● **Objectif de l'exercice**: Recopiez à l'identique le passage du texte sur le mouvement des Forconi qui va de « De : Loredana » jusqu'à « famille. Zineb Dryef. » inclus.

● **Texte fourni**:
----

De : Loredana
mardi 24 janvier 2012
Loredana, 25 ans, enseignante près d’Annecy, est d’origine sicilienne. Elle a écrit à Rue89 la semaine dernière pour attirer l’attention de la rédaction sur un mouvement de révolte inédit en Sicile, le mouvement des Forconi. Elle nous a envoyé ce témoignage pour porter la parole de ses amis et de sa famille. Zineb Dryef.
Depuis le début de l’année, un vent de révolte souffle sur la Sicile. L’enfoncement de l’Italie dans la crise, les plans de rigueur, les appels à d’énièmes sacrifices ont fini par lasser la population. Dans une région où l’essence a atteint les 1,70 euros au litre et où 25% de la population est au chômage, le vase a fini par déborder.
Des agriculteurs et des artisans ont fondé le Mouvement des Forconi, de la Fourche, appelant à la révolte et au refus de cette situation de plus en plus invivable. La fourche, symbole agricole par excellence de la protestation. Cet outil fait écho aux révoltes paysannes des siècles passés, où le peuple se révoltait contre les dirigeants en employant la force. La force, qui aujourd’hui semble être le seul moyen de faire changer les choses, l’ultime recours. Car en Sicile, on se bat et on se battra.
Je les chasserai à coups de fourche dans les fesses
Faisant un parallèle avec les derniers événements en Tunisie, Onofrio, agriculteur palermitain, dit « moi je ne me suiciderai pas. Je chasserai plutôt à coups de fourche dans les fesses ceux qui veulent me conduire au suicide. » Les pêcheurs, les chauffeurs routiers et les conducteurs des transports en commun ont rallié le mouvement. Un mouvement qui se veut dans l’action, dans le concret. Gaetano, commerçant de Catania dit « vous vous parlez, ici on combat ».
Un blocus total de l’île pendant 5 jours, du 16 au 20 janvier a donc été décidé. Pendant cinq jours, plus de transports en commun, plus de livraisons d’essence ni de nourriture. Une grève généralisée, en somme ? Ceci n’est pas une grève, non c’est un blocus.

----

● **Contenu des données**:

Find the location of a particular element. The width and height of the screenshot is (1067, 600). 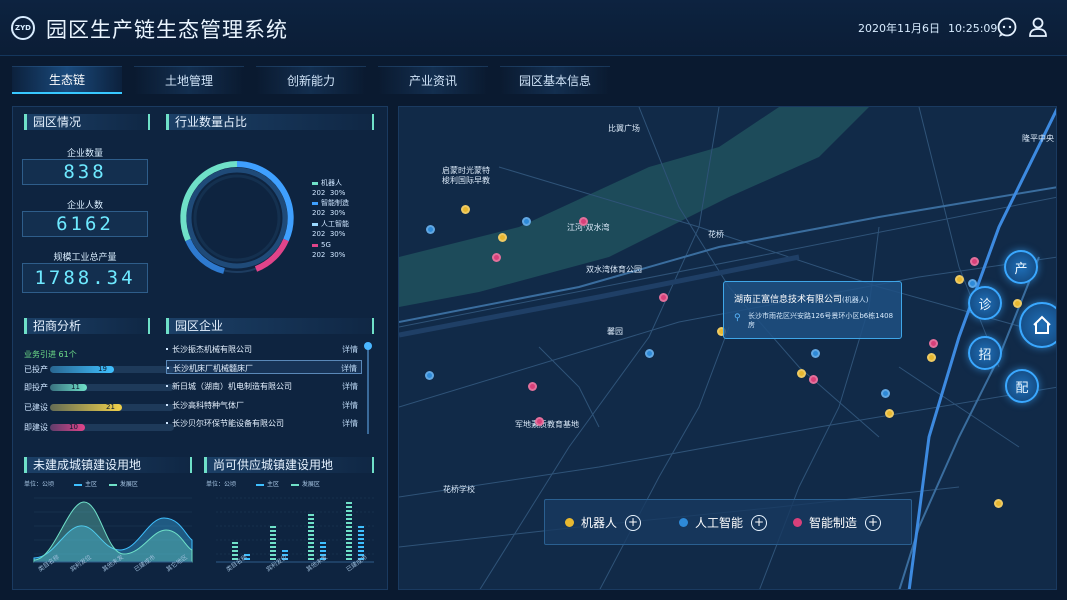

chat-icon is located at coordinates (1007, 27).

----

● **Votre solution**:
De : Loredana
mardi 24 janvier 2012
Loredana, 25 ans, enseignante près d’Annecy, est d’origine sicilienne. Elle a écrit à Rue89 la semaine dernière pour attirer l’attention de la rédaction sur un mouvement de révolte inédit en Sicile, le mouvement des Forconi. Elle nous a envoyé ce témoignage pour porter la parole de ses amis et de sa famille. Zineb Dryef.